- Your assignment:
Copy every line of the data exactly, leaving nothing out.

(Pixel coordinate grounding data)

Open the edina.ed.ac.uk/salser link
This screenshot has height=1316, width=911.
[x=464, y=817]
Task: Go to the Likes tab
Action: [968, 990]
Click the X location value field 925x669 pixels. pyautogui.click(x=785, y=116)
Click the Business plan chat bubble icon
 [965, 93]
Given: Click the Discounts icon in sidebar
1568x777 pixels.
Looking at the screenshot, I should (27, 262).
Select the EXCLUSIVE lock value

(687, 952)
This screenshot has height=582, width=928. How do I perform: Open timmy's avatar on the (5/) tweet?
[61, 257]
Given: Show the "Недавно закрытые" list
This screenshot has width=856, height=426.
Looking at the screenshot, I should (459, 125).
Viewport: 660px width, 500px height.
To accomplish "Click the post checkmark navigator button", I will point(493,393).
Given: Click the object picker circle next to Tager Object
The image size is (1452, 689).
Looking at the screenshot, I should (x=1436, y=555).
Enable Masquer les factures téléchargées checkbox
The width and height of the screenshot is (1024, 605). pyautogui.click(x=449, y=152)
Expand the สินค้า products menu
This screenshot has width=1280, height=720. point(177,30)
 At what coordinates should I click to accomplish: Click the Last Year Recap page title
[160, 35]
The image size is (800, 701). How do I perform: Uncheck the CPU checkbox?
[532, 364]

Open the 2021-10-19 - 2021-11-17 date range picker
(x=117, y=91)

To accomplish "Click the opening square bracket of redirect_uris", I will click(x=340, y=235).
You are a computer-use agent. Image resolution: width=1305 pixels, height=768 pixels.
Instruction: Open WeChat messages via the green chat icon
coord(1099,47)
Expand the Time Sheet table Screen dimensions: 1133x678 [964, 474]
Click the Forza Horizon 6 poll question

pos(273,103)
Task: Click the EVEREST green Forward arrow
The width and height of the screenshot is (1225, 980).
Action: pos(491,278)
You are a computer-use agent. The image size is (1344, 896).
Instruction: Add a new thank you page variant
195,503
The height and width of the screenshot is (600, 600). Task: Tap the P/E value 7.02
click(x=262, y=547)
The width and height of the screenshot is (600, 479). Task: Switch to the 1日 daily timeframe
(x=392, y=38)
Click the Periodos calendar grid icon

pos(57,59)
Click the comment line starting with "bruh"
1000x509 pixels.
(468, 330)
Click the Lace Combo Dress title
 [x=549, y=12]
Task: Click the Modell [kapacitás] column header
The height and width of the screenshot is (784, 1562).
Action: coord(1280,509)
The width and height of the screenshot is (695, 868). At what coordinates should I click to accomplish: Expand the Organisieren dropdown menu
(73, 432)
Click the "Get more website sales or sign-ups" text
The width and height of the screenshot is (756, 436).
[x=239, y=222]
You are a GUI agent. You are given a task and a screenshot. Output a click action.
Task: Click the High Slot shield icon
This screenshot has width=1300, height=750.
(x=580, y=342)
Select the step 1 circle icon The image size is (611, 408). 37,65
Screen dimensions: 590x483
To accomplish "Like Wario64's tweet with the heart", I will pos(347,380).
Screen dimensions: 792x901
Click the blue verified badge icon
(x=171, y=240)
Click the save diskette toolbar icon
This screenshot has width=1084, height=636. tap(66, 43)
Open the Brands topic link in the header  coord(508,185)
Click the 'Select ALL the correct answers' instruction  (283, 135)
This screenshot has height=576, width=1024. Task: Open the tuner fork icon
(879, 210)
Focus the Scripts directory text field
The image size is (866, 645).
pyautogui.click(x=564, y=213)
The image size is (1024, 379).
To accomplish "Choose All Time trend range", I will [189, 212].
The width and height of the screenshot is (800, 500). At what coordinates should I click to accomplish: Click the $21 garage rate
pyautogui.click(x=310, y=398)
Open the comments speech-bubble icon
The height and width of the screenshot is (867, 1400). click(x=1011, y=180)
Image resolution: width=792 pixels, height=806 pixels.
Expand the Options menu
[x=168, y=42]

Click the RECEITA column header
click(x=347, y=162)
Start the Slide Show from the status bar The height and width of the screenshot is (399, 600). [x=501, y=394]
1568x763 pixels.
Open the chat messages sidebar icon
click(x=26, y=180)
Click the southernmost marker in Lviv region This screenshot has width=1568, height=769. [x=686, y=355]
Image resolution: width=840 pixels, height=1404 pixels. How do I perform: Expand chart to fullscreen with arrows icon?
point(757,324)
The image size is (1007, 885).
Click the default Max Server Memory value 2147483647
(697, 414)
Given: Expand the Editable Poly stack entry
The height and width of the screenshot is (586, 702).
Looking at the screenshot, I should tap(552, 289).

- Task output:
Open the edina.ed.ac.uk/salser link
This screenshot has height=1316, width=911.
[x=464, y=817]
Task: Go to the Likes tab
Action: [968, 990]
Click the X location value field 925x669 pixels. pyautogui.click(x=785, y=116)
Click the Business plan chat bubble icon
 [965, 93]
Given: Click the Discounts icon in sidebar
1568x777 pixels.
Looking at the screenshot, I should (27, 262).
Select the EXCLUSIVE lock value

(687, 952)
This screenshot has height=582, width=928. How do I perform: Open timmy's avatar on the (5/) tweet?
[61, 257]
Given: Show the "Недавно закрытые" list
This screenshot has width=856, height=426.
Looking at the screenshot, I should (459, 125).
Viewport: 660px width, 500px height.
To accomplish "Click the post checkmark navigator button", I will point(493,393).
Given: Click the object picker circle next to Tager Object
The image size is (1452, 689).
Looking at the screenshot, I should (x=1436, y=555).
Enable Masquer les factures téléchargées checkbox
The width and height of the screenshot is (1024, 605). pyautogui.click(x=449, y=152)
Expand the สินค้า products menu
This screenshot has width=1280, height=720. point(177,30)
 At what coordinates should I click to accomplish: Click the Last Year Recap page title
[160, 35]
The image size is (800, 701). How do I perform: Uncheck the CPU checkbox?
[532, 364]

Open the 2021-10-19 - 2021-11-17 date range picker
(x=117, y=91)

To accomplish "Click the opening square bracket of redirect_uris", I will click(x=340, y=235).
You are a computer-use agent. Image resolution: width=1305 pixels, height=768 pixels.
Instruction: Open WeChat messages via the green chat icon
coord(1099,47)
Expand the Time Sheet table Screen dimensions: 1133x678 [964, 474]
Click the Forza Horizon 6 poll question

pos(273,103)
Task: Click the EVEREST green Forward arrow
The width and height of the screenshot is (1225, 980).
Action: pos(491,278)
You are a computer-use agent. The image size is (1344, 896).
Instruction: Add a new thank you page variant
195,503
The height and width of the screenshot is (600, 600). Task: Tap the P/E value 7.02
click(x=262, y=547)
The width and height of the screenshot is (600, 479). Task: Switch to the 1日 daily timeframe
(x=392, y=38)
Click the Periodos calendar grid icon

pos(57,59)
Click the comment line starting with "bruh"
1000x509 pixels.
(468, 330)
Click the Lace Combo Dress title
 [x=549, y=12]
Task: Click the Modell [kapacitás] column header
The height and width of the screenshot is (784, 1562).
Action: coord(1280,509)
The width and height of the screenshot is (695, 868). At what coordinates should I click to accomplish: Expand the Organisieren dropdown menu
(73, 432)
Click the "Get more website sales or sign-ups" text
The width and height of the screenshot is (756, 436).
[x=239, y=222]
You are a GUI agent. You are given a task and a screenshot. Output a click action.
Task: Click the High Slot shield icon
This screenshot has width=1300, height=750.
(x=580, y=342)
Select the step 1 circle icon The image size is (611, 408). 37,65
Screen dimensions: 590x483
To accomplish "Like Wario64's tweet with the heart", I will pos(347,380).
Screen dimensions: 792x901
Click the blue verified badge icon
(x=171, y=240)
Click the save diskette toolbar icon
This screenshot has width=1084, height=636. tap(66, 43)
Open the Brands topic link in the header  coord(508,185)
Click the 'Select ALL the correct answers' instruction  (283, 135)
This screenshot has height=576, width=1024. Task: Open the tuner fork icon
(879, 210)
Focus the Scripts directory text field
The image size is (866, 645).
pyautogui.click(x=564, y=213)
The image size is (1024, 379).
To accomplish "Choose All Time trend range", I will [189, 212].
The width and height of the screenshot is (800, 500). At what coordinates should I click to accomplish: Click the $21 garage rate
pyautogui.click(x=310, y=398)
Open the comments speech-bubble icon
The height and width of the screenshot is (867, 1400). click(x=1011, y=180)
Image resolution: width=792 pixels, height=806 pixels.
Expand the Options menu
[x=168, y=42]

Click the RECEITA column header
click(x=347, y=162)
Start the Slide Show from the status bar The height and width of the screenshot is (399, 600). [x=501, y=394]
1568x763 pixels.
Open the chat messages sidebar icon
click(x=26, y=180)
Click the southernmost marker in Lviv region This screenshot has width=1568, height=769. [x=686, y=355]
Image resolution: width=840 pixels, height=1404 pixels. How do I perform: Expand chart to fullscreen with arrows icon?
point(757,324)
The image size is (1007, 885).
Click the default Max Server Memory value 2147483647
(697, 414)
Given: Expand the Editable Poly stack entry
The height and width of the screenshot is (586, 702).
Looking at the screenshot, I should tap(552, 289).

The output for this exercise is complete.